▸ **WHAT THE TASK REQUIRES**: Return each line below holding the string "address".
════
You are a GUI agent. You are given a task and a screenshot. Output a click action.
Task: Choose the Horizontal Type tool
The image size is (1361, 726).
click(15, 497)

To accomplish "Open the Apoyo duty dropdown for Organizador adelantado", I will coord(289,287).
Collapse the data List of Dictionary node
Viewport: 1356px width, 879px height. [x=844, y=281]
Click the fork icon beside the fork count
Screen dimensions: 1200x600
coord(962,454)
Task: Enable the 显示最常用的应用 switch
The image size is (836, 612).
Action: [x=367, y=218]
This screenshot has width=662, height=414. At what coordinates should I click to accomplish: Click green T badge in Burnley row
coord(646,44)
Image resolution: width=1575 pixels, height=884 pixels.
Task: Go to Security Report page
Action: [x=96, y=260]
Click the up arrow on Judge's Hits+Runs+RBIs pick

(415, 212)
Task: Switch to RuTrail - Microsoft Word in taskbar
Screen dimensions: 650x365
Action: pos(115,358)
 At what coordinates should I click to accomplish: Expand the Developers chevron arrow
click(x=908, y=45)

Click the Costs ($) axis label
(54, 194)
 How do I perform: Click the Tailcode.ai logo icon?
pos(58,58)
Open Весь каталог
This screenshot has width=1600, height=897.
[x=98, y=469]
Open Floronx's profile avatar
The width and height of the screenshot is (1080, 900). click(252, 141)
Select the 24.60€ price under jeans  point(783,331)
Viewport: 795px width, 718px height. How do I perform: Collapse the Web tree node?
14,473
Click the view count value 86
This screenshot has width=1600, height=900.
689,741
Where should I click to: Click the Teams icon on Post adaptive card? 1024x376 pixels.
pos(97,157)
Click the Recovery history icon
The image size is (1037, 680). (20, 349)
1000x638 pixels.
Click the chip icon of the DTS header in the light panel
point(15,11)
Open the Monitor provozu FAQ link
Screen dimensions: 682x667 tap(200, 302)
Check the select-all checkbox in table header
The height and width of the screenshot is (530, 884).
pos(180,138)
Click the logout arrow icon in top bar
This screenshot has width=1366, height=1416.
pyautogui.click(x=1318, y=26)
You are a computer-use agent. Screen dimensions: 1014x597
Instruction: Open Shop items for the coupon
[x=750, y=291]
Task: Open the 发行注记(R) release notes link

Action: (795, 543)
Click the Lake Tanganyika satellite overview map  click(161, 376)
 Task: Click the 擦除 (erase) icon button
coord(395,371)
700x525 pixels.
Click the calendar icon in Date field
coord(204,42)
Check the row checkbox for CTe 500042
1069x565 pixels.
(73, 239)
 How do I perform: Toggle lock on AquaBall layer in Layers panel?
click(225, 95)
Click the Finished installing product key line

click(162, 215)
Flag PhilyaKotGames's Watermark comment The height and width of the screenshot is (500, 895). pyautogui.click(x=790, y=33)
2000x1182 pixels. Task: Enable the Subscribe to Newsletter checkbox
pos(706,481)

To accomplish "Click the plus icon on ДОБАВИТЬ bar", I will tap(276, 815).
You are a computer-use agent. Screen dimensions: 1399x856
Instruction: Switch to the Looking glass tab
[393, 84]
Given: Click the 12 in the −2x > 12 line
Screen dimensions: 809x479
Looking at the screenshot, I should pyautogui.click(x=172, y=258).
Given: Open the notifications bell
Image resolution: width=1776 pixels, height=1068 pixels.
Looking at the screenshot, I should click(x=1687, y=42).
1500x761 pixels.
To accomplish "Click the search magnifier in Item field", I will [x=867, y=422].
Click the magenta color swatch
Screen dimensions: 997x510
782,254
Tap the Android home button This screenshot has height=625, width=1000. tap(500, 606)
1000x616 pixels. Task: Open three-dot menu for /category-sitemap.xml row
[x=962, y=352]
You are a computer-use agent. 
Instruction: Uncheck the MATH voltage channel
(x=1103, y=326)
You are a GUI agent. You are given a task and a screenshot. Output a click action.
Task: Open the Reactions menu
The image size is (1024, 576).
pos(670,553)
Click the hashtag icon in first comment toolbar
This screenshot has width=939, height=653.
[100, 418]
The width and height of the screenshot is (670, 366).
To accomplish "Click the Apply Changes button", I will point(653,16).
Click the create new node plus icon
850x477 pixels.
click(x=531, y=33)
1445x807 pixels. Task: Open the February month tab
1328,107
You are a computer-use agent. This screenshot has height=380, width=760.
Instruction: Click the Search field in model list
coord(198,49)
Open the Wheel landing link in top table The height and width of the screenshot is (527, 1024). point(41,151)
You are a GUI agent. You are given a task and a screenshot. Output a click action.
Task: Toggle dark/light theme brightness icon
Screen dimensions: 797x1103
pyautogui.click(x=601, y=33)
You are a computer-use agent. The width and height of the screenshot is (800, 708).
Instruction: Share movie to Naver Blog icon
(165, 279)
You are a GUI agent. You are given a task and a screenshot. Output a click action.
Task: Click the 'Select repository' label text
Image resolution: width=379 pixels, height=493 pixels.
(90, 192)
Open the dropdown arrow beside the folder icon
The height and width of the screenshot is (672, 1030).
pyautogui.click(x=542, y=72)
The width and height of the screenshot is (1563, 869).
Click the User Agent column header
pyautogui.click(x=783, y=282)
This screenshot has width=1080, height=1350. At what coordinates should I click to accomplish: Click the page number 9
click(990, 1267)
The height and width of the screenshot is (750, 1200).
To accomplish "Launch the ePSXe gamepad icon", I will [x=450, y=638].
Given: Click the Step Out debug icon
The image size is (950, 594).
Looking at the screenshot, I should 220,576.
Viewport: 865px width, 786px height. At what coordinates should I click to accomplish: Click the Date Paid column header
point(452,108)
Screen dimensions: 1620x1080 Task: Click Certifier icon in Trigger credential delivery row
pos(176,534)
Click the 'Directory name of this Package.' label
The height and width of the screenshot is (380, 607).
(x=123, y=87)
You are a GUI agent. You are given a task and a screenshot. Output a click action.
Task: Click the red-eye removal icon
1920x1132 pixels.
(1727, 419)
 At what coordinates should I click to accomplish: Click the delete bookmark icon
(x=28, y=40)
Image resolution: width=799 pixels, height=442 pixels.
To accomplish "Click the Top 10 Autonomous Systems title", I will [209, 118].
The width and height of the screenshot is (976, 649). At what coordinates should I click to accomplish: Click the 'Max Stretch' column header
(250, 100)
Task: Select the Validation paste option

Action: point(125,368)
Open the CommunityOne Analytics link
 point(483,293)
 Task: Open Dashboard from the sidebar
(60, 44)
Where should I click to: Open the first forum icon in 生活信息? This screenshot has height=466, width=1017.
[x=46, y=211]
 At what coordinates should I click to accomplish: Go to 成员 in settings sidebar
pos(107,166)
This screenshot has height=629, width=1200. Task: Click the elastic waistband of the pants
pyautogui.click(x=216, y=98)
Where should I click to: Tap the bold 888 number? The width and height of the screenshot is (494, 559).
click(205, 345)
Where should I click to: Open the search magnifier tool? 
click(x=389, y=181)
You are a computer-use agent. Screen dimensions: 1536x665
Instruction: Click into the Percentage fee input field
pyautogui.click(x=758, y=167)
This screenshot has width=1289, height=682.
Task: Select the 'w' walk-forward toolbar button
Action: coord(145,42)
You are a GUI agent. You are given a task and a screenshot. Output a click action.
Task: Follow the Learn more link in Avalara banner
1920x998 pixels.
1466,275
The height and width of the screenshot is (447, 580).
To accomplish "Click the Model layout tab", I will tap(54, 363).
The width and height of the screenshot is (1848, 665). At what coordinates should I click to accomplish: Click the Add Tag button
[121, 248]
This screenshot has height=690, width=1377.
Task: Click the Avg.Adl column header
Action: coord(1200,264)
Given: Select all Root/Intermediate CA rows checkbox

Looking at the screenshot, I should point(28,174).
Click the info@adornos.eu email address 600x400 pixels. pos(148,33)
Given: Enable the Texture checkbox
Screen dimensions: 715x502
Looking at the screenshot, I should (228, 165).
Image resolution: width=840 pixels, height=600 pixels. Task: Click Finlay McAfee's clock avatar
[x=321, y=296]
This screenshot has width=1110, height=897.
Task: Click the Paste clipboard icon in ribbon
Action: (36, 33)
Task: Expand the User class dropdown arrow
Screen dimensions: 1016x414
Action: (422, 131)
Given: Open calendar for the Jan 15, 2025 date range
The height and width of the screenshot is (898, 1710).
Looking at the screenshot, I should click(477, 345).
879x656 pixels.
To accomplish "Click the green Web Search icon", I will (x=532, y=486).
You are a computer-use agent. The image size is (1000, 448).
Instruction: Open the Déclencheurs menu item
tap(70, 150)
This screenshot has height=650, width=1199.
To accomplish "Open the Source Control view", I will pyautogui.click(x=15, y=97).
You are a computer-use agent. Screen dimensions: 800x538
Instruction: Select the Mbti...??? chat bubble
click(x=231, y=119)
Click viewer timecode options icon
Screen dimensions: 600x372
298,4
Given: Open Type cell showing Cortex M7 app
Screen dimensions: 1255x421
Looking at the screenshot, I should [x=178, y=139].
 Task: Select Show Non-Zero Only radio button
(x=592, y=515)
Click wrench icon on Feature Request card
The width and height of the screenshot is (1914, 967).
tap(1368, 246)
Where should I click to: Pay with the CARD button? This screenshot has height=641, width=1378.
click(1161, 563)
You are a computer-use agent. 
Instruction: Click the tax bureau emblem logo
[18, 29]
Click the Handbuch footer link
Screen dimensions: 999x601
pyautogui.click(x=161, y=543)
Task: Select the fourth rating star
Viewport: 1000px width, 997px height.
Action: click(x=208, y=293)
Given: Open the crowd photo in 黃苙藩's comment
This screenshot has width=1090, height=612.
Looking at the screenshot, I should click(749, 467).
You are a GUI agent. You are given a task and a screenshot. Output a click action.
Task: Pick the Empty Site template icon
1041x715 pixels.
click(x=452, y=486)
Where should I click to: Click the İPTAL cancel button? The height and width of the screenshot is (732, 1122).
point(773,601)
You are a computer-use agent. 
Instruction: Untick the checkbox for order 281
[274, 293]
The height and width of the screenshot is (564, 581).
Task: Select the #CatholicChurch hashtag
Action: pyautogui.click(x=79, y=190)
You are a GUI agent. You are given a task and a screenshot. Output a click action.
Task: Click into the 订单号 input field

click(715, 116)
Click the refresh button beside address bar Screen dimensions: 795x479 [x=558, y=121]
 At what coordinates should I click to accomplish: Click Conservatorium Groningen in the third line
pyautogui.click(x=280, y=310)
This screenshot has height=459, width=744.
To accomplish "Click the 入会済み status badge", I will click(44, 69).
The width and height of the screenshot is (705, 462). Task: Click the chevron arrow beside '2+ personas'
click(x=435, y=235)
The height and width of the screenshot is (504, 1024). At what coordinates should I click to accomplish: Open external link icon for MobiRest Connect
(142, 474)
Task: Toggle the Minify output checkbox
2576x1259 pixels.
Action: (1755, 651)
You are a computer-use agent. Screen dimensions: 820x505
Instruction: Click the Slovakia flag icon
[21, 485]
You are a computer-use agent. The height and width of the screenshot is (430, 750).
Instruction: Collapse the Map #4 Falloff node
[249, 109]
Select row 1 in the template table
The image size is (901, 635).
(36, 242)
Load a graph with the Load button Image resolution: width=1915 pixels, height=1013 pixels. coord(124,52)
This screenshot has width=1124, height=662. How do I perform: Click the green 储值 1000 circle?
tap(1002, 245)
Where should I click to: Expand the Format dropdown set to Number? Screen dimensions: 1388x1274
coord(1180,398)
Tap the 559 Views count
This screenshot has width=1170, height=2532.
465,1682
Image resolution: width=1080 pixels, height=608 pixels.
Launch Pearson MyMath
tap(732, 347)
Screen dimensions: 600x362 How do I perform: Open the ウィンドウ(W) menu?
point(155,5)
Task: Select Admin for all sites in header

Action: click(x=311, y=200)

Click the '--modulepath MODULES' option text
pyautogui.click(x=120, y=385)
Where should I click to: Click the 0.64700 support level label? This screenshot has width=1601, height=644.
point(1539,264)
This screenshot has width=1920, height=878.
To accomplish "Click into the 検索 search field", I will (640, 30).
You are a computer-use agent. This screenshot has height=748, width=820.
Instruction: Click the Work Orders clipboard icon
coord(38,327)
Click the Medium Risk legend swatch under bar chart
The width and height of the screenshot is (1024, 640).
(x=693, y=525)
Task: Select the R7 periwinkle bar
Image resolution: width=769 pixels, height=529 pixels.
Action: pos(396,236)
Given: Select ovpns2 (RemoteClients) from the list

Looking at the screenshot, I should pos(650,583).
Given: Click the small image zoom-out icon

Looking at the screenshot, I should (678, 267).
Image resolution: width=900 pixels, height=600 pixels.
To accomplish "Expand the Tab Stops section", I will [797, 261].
════
▸ **THE ANSWER**:
Click the info@adornos.eu email address 600x400 pixels. pos(148,33)
Click the refresh button beside address bar Screen dimensions: 795x479 [x=558, y=121]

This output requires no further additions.